### LESETEXT
━━━━━━━━━━
China überlegt nun, gezielt den Export von Produkten zu verbieten, die insbesondere von US-Unternehmen benötigt werden. Man spricht da insbesondere von Zulieferern der Chip-Industrie, die ihre Produktion fast vollständig in China hat.

Die USA wiederum haben in Aussicht gestellt, dann gegebenenfalls auch die verbleibenden 257 Mrd. USD an Produkten, die von China in die USA geliefert werden, mit Strafzöllen zu belegen.

Wir haben hier also eine ziemlich klare Aussicht auf die nächsten Schritte, die zu erwarten sind. Wie befürchtet gibt China seine über Jahrzehnte erworbenen und in meinen Augen global unfairen Handelsvorteile nicht so einfach auf. Auf der anderen Seite sitzt ein tobender Bulle, der weniger auf Gespräche, sondern vielmehr auf Drohpolitik setzt. Es bleibt eine angespannt Situation, die jederzeit wirklich eskalieren kann ... das heißt aber auch, dass ich bislang keine wirkliche „Eskalation“ sehen kann, die sich schädlich auf die Weltwirtschaft auswirkt.
━━━━━━━━━━
### DATENZEILEN
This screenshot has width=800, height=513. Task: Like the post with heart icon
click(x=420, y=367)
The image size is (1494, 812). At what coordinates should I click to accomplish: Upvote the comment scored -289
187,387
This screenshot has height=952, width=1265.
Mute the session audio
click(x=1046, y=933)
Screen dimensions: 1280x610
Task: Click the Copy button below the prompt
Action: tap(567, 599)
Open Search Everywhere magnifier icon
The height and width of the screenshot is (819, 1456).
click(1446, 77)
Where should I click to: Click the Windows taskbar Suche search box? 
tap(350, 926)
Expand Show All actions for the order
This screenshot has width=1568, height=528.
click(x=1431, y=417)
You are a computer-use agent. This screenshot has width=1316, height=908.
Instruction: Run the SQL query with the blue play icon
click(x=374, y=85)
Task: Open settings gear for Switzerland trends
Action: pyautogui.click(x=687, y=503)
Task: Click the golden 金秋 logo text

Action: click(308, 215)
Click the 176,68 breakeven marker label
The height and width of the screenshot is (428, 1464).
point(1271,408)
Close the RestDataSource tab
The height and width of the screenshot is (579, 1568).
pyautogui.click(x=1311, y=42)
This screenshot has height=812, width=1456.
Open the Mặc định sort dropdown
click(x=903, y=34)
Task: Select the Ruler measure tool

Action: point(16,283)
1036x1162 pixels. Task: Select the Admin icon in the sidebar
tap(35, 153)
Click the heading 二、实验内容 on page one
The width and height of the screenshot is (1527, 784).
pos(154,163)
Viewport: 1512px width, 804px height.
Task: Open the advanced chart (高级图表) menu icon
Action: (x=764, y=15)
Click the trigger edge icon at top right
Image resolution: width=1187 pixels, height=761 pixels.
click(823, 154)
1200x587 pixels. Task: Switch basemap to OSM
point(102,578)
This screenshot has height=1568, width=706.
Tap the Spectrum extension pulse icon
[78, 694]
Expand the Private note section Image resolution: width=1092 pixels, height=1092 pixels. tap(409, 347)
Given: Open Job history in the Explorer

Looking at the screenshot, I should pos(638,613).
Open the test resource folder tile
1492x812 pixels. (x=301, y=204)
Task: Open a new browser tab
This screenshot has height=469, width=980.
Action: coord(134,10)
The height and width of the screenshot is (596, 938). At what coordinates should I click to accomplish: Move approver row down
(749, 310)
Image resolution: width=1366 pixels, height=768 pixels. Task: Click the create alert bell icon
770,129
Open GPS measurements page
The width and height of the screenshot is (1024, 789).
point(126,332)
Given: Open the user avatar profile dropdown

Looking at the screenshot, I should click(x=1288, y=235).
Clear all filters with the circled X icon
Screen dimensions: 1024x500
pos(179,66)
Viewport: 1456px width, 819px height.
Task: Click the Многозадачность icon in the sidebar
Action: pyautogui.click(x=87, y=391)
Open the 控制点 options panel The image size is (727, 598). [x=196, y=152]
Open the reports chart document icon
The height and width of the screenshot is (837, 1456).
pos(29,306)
━━━━━━━━━━
### GEGEBENE AUFGABE 1
Welchen Warenwert aus China wollen die USA laut dem Lesetext gegebenenfalls zusätzlich mit Strafzöllen belegen?
### GEGEBENE AUFGABE 2
Schreiben Sie aus dem Lesetext wortgetreu den Abschnitt ab, der mit „China überlegt nun, gezielt“ beginnt und bis einschließlich „in China hat.“ reicht.

### LÖSUNG 1
Die verbleibenden 257 Mrd. USD an Produkten, die von China in die USA geliefert werden.

### LÖSUNG 2
China überlegt nun, gezielt den Export von Produkten zu verbieten, die insbesondere von US-Unternehmen benötigt werden. Man spricht da insbesondere von Zulieferern der Chip-Industrie, die ihre Produktion fast vollständig in China hat.